Tina Wargo
July 04, 2015 7:30 am

If you’re a recent college graduate, or if you’re like me, and you’re a year out of college and still referring to yourself as a “recent college graduate” to preserve your ego and attempt to shield yourself from the real adult world, let me share with you some words of wisdom that I’m sure you’ve NEVER HEARD EVER BEFORE: graduating from college is kind of the worst. It’s hard. It’s depressing. It’s painful. And worst of all for creative spirits like myself, the abrupt lack of stimulation and passion—the kind that would wholly envelope your every cell and electrocute your every thought each time you entered a classroom—can leave you utterly, hopelessly, devastatingly, suddenly uninspired.

But I’m not trying to scare you. I spent an entire year living at home, working a pay-the-bills restaurant job, sitting in my underwear, watching Netflix, browsing the (Internet version of the) classifieds, and feeling sorry for myself because I was stuck. “I never thought this would be me,” I’d groan to myself as I wallowed in self-pity. “I should be doing something by now,” I’d think, as I sat on my bed and continued to do nothing.

To my (retrospective) horror, this trend continued for months. The further I got from my beloved identity as a college student, the more I craved the creative spark that used to drive me. But as that part of my life drug behind me like a sad, deflated balloon I couldn’t bring myself to throw away, the less motivated I was to pursue any of the big dreams I was once unabashedly sure I’d easily achieve. And though out of the ashes do many superheroes rise, this vicious cycle unfortunately did nothing but drag me down deeper into the spiral of shame and disappointment I’d gotten myself caught in. I didn’t recognize the person I was anymore. I wasn’t working toward anything anymore, I wasn’t passionate about anything anymore, I wasn’t particularly interested in anything with my usual over-eager ultra-obsessive fervor anymore. To put it dramatically, but realistically: I wasn’t living for anything anymore.

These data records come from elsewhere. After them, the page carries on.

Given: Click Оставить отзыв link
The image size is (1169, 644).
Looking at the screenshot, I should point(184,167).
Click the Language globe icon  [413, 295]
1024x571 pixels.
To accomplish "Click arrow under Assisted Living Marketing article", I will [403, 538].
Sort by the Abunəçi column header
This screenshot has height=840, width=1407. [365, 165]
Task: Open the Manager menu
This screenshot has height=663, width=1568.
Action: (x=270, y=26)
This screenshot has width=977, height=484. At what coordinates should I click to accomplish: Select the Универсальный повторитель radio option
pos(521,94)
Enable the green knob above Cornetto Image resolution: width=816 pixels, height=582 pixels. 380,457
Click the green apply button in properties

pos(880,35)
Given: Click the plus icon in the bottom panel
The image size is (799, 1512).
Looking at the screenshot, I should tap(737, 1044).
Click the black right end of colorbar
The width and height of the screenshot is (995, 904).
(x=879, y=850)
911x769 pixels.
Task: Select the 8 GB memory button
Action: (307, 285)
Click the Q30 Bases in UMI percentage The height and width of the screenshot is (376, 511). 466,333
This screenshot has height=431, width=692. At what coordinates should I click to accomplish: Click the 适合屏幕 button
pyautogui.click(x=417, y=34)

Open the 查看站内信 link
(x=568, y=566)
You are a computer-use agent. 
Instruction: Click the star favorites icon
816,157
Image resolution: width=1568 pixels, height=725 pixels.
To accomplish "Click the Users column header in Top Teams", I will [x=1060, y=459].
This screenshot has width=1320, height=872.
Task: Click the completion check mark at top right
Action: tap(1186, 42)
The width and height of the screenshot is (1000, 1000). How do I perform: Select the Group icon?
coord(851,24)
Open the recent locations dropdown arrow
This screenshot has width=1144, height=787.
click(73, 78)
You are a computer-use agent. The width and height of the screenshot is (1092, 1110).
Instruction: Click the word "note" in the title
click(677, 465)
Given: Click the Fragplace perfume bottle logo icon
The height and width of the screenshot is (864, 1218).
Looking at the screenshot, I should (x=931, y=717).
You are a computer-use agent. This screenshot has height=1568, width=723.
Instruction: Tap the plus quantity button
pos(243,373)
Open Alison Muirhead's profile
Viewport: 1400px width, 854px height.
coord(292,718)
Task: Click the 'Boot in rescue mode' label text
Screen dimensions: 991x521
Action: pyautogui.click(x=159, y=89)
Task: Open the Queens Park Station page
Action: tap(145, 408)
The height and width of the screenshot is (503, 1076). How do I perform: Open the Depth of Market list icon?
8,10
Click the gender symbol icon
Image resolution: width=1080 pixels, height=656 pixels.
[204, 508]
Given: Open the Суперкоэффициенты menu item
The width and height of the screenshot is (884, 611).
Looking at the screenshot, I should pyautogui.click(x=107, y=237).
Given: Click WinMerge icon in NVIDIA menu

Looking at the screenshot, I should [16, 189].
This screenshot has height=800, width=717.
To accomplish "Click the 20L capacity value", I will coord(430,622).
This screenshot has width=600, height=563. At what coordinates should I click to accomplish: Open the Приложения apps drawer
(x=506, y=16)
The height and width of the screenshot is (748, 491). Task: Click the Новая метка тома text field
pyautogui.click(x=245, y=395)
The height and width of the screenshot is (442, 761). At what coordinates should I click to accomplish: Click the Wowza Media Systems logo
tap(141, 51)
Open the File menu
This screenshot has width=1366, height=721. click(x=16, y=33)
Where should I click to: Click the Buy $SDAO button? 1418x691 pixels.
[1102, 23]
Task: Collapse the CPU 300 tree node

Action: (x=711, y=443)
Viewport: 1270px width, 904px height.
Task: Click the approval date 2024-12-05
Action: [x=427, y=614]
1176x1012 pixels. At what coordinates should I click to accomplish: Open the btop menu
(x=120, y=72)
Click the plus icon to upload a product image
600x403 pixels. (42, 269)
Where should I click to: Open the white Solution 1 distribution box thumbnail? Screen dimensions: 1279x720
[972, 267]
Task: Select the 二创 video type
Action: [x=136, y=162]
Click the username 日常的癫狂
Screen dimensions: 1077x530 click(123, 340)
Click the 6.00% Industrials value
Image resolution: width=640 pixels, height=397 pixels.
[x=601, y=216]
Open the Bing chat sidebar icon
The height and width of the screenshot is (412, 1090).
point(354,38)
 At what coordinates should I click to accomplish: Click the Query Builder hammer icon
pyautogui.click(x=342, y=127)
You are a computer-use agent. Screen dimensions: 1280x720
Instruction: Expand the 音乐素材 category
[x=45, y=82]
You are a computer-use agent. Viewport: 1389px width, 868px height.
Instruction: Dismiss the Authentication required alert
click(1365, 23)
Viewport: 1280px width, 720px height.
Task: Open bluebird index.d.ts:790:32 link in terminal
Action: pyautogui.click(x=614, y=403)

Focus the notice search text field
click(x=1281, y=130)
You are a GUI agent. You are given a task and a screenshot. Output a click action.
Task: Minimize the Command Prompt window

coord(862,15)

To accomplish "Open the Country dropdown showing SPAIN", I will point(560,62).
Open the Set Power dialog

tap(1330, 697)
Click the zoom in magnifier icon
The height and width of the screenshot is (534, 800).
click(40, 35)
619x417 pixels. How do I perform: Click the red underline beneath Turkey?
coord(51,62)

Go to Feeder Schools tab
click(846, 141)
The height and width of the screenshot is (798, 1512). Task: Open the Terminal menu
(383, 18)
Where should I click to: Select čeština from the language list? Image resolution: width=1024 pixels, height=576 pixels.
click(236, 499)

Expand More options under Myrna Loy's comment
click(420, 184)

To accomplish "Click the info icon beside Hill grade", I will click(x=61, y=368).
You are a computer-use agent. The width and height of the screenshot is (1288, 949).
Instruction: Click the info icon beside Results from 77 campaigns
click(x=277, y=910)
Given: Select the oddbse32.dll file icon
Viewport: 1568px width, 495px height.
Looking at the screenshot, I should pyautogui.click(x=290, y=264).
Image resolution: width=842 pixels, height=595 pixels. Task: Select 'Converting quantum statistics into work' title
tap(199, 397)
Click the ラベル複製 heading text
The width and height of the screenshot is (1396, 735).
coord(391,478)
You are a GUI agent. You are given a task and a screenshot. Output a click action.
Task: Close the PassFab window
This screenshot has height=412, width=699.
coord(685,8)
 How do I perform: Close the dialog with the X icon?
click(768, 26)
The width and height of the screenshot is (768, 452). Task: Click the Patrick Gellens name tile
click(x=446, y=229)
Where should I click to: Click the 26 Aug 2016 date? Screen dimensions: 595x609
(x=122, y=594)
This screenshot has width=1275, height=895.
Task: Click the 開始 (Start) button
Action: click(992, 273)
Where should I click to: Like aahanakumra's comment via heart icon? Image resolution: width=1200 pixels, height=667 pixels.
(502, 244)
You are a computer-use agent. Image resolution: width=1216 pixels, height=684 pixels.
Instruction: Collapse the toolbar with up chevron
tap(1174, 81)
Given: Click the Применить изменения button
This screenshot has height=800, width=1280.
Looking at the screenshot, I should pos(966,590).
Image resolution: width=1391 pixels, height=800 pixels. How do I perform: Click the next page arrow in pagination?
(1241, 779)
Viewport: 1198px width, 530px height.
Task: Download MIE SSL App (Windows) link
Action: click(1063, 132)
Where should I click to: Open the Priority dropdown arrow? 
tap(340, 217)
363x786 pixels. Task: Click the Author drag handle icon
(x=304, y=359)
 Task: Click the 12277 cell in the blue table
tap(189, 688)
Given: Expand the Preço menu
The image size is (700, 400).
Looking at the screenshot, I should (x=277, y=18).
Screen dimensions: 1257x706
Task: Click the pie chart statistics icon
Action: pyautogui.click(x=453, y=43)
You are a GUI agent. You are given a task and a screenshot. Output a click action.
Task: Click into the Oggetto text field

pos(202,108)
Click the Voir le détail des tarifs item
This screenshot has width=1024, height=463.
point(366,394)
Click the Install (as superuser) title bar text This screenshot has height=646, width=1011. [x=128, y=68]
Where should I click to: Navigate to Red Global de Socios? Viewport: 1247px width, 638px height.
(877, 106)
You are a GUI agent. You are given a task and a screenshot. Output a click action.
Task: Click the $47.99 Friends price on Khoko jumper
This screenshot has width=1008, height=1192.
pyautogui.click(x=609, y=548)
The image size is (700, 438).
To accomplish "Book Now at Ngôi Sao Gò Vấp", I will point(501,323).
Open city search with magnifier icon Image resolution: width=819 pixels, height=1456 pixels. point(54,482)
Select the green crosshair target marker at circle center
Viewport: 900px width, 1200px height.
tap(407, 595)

That all suddenly changed on one particular day, in one particular moment. As inspiration tends to do to the lost and/or wandering, I found myself absolutely struck as I stood in front of a display rack at a local boutique jewelry store. Before me, like an overly-obvious metaphor in a kinda crappy coming-of-age movie, were dozens of keys. Keys on necklaces that bore many words, all of which lunged out at me: “Courage,” “Create,” “Inspire,” “Believe,” “Fearless,” “Strength.” All of the words that stood for all of the things I had been longing to muster up inside myself for the past 12 months were suddenly in front of my face, telling me I could be those things again, reminding me I could feel those feelings again, and assuring me that in spite of the sticks and stones I had allowed to break my bones, words were there to cure me. I needed to know more.

I immediately rushed home to do some fierce research on The Giving Keys, and found that the organization not only made lovely, inspiring jewelry, but stood for something much larger. The gist is this: 1) you purchase a key that bears a word you relate to, or are trying to work on within yourself, 2) as you wear that key, you make a decided effort to emulate and embody your word, until 3) your key has served its purpose, and you one day give it away to someone who needs to wear your word as a reminder for herself. And the second I saw that beacon of a “Customize” box, I knew exactly what I needed to do for myself. I needed to be empowered.

The second that beautiful key marked “Empower” arrived on my doorstep, things started to turn around. It might sound crazy, but carrying around a physical reminder to build myself up actually helped me to do it. I felt like myself again. I felt myself returning to the girl whose over-confidence was often unearned but always noticeable. My key made me accountable, not just because it was on display around my neck for the world to see, but because I knew making myself strong again had to work from the outside in.

In other words, it wasn’t until I took a step back from the bubble of my own post-collegiate misery that I realized how much I missed being a friend, a sister, a listener, and an empower-er of others. And, like magic that was delivered to me on a tiny silver chain, once I started empowering, I myself felt more empowered than I had in months.

I wear my key as a symbol, as a beacon, as a talisman, but mostly as a reminder that I am not, nor was I ever, alone. I went through a lot during my first year after college, and I fumbled through and felt it all myself not because I didn’t have anyone to help me through it, but because I closed myself off. I became too involved with my own journey to think to connect with those around me about theirs.

To get back to the interested, passionate, adventurous woman I once was— a woman I loved being— I needed to focus not on myself, but on my relationship to the world around me and everyone in it. I’ll continue to wear this key with the intention of one day giving it away to someone who needs it more than I do. And every day I put it on, I rock it as an undeniable reminder that we’re all in this together, that what goes around will indeed come around, and that if I want to continue to feel empowered, I’ve gotta start by spreading some empowerment myself.